++++ Teks Halaman

Kepala tim perunding nuklir Iran, Kamis (24/2), meminta pemerintah negara-negara Barat agar mengambil keputusan yang diperlukan untuk meresmikan kesepakatan pada pembicaraan di Wina tentang menghidupkan kembali perjanjian nuklir penting tahun 2015.
"Tidak peduli seberapa dekat kita dengan garis finis, tidak selalu ada jaminan untuk mencapainya," kata Ali Bagheri dalam cuitannya di Twitter setelah terbang kembali ke Teheran untuk berkonsultasi mengenai pembicaraan itu, yang menurut Iran telah mencapai tahap "kritis".
"Untuk menyelesaikan pekerjaan ini, ada keputusan tertentu yang harus diambil oleh pihak Barat," kata Bagheri, tanpa merinci apa keputusan itu.

++++++++

Petunjuk Tugas: Bisakah Anda meneruskan berita tentang perundingan nuklir Iran di atas, dimulai sesudah kalimat terakhirnya? Data yang menyusul tidak diperlukan.

++++ Bahan Tersedia

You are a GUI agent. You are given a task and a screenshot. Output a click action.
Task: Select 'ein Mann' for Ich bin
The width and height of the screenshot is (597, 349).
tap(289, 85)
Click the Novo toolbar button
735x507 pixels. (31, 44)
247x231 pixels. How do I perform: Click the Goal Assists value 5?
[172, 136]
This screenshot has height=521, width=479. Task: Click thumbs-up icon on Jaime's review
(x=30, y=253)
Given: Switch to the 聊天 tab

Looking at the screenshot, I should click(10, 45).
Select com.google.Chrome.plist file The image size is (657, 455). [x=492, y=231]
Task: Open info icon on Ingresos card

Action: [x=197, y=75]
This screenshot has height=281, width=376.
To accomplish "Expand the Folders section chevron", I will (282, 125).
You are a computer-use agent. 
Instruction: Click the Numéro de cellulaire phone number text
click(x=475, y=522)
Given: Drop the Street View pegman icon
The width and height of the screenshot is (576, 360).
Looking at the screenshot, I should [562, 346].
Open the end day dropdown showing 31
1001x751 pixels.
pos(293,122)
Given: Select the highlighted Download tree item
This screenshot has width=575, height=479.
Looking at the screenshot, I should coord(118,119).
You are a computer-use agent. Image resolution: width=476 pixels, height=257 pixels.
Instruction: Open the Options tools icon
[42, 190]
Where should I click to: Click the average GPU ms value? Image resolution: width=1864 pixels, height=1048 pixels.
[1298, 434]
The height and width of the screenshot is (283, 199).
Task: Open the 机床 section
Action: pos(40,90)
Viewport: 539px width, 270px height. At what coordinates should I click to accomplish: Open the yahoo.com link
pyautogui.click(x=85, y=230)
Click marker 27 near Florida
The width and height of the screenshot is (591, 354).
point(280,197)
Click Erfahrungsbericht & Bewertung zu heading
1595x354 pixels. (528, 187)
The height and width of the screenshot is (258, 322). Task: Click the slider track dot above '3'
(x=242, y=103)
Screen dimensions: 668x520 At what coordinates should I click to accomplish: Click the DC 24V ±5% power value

++++++++

Jawaban Latihan:
Kepulangan singkat Bagheri ke tanah airnya berlangsung ketika pasukan Rusia menyerang Ukraina, sehingga mengancam akan mengalihkan perhatian dari pembicaraan nuklir Iran dan melemahkan momentum yang dibangun setelah 10 bulan negosiasi yang terputus-putus.
Ketika Bagheri meninggalkan Wina, media-media Iran melaporkan bahwa Behrouz Kamalvandi, wakil kepala dan juru bicara Organisasi Energi Atom Iran, tiba di ibu kota Austria untuk melangsungkan "konsultasi teknis" dengan Badan Energi Atom Internasional (IAEA).
Pembicaraan untuk memulihkan perjanjian 2015 yang dikenal secara resmi sebagai Rencana Aksi Komprehensif Bersama melibatkan Iran serta Inggris, China, Prancis, Jerman dan Rusia secara langsung, dan Amerika Serikat secara tidak langsung.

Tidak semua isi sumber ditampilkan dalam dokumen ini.